Coinvolge stupisce ed appassiona il nuovo film di Marco Bellocchio: Rapito

Un film di una grande forza espressiva da non perdere al cinema!

Guarda il trailer italiano del Film di Marco Bellocchio.
Sinossi

Ispirato ad una storia vera,  dal romanzo  “Il caso Mortara” di Daniele Scalise, Edizione Mondadori, Bologna, 1858, racconta la vicenda del piccolo Edgardo Mortara, sottratto alla sua famiglia all’età di sette anni, per ordine del Tribunale dell’Inquisizione di Bologna.

Battezzato a pochi mesi di vita da una fantesca cattolica che lo pensava in pericolo di morte, per le leggi dell’autorità  ecclesiastica che governava la città, allora Stato della Chiesa,  divenne un cattolico.

Sottratto ai genitori ebrei,  Il bambino venne condotto a Roma ed educato nella Casa dei catecumeni, una istituzione concepita per ospitare coloro che si convertivano al cristianesimo. Divenne il pupillo del Papa Pio IX che fece di lui il simbolo della supremazia della Chiesa su ogni altro potere.

Recensione

Ci si aspettava un riconoscimento dalla Giuria del 76° Festival di Cannes per questa nuova bellissima, imponente  opera del grande maestro del cinema italiano, presentata in concorso  ed uscita nelle sale cinematografiche italiane  il 25 maggio.

Marco Bellocchio  si propone al pubblico con la freschezza ed il brio di nuove idee ma con la libertà ideologica concessagli dalla sua lunga carriera e dall’indubbia  bravura.

Un Film  di una grandissima forza espressiva, Rapito  associa il rigore e la perfezione di una regia impeccabile, alla forza della narrazione storica di un fatto increscioso che suscita sdegno.

Il caso Mortara

La placida vita di una famiglia ebrea bolognese viene brutalmente violata da una sentenza  dell’autorità papalina e dalle  assurde leggi, ormai fuori tempo, di uno Stato Pontificio che  non vuole accettare la realtà della sua decadenza.

Inutili le proteste dei  coniugi Mortara, magistralmente interpretati da Barbara Ronchi e Fausto Russo Alesi, di fronte alla sopraffazione della potenza Cattolica.

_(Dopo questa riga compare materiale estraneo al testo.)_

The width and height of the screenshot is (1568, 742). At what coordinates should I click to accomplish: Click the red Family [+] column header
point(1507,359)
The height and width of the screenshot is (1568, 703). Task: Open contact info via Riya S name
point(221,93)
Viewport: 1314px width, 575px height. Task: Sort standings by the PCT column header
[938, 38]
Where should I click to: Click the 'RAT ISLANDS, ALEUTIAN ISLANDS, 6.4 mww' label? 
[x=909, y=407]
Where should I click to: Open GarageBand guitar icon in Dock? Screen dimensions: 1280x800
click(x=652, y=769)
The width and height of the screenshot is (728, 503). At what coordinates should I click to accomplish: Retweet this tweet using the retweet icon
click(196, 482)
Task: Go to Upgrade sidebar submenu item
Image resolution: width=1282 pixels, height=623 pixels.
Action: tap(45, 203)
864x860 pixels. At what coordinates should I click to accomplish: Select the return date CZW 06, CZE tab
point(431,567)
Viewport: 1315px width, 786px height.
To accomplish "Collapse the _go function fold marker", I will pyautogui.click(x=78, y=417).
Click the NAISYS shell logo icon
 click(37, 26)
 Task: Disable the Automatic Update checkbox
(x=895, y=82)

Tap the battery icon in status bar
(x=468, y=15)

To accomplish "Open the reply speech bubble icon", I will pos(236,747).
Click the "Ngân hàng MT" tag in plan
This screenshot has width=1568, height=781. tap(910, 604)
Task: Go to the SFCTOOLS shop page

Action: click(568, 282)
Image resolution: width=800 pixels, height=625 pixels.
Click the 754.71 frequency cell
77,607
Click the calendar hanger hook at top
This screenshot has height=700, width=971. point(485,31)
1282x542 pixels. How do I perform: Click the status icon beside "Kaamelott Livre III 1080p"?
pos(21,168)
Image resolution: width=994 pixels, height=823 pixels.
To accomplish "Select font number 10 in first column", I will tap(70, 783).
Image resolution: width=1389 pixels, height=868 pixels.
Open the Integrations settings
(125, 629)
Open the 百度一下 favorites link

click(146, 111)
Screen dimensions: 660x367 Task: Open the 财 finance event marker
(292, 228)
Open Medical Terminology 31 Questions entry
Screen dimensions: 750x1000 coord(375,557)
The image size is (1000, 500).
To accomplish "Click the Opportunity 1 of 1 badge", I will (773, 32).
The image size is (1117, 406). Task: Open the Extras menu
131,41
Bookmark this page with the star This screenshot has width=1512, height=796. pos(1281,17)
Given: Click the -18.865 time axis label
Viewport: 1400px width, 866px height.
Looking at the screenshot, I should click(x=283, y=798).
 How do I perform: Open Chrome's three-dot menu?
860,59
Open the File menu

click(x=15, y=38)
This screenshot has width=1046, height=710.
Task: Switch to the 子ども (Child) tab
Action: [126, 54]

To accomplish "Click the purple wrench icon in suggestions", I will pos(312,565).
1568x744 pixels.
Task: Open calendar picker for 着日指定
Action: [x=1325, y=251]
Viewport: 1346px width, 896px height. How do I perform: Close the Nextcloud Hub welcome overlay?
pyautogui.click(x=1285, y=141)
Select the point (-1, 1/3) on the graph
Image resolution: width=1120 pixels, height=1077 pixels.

Magistrale la prova di tutti gli attori. I primi piani di Edgardo bimbo interpretato da Enea Sala, (modenese, otto anni), sono struggenti. Gli occhi tristi e le  lacrime appena accennate  rivelano il terrore di dover affrontare un destino sconosciuto, lontano dalla propria famiglia  ma anche l’accettazione di ciò che è inevitabile.

” Mi taglieranno la testa papà? ” Chiede Edgardo nel momento della sua separazione. La decapitazione con ghigliottina esisteva davvero nello Stato Pontificio a testimonianza di un potere teocratico anacronistico.

Immenso il dolore dei genitori che si oppongono con tutte le loro forze al provvedimento e lottano per riavere il proprio figlio , sostenuti dalle comunità israelite italiane.

Inesorabilmente il bimbo sarà portato subito a Roma e non rientrerà più in famiglia. Colpiscono il cuore i momenti di disperazione del padre che si percuote la testa o della madre che non si dà pace.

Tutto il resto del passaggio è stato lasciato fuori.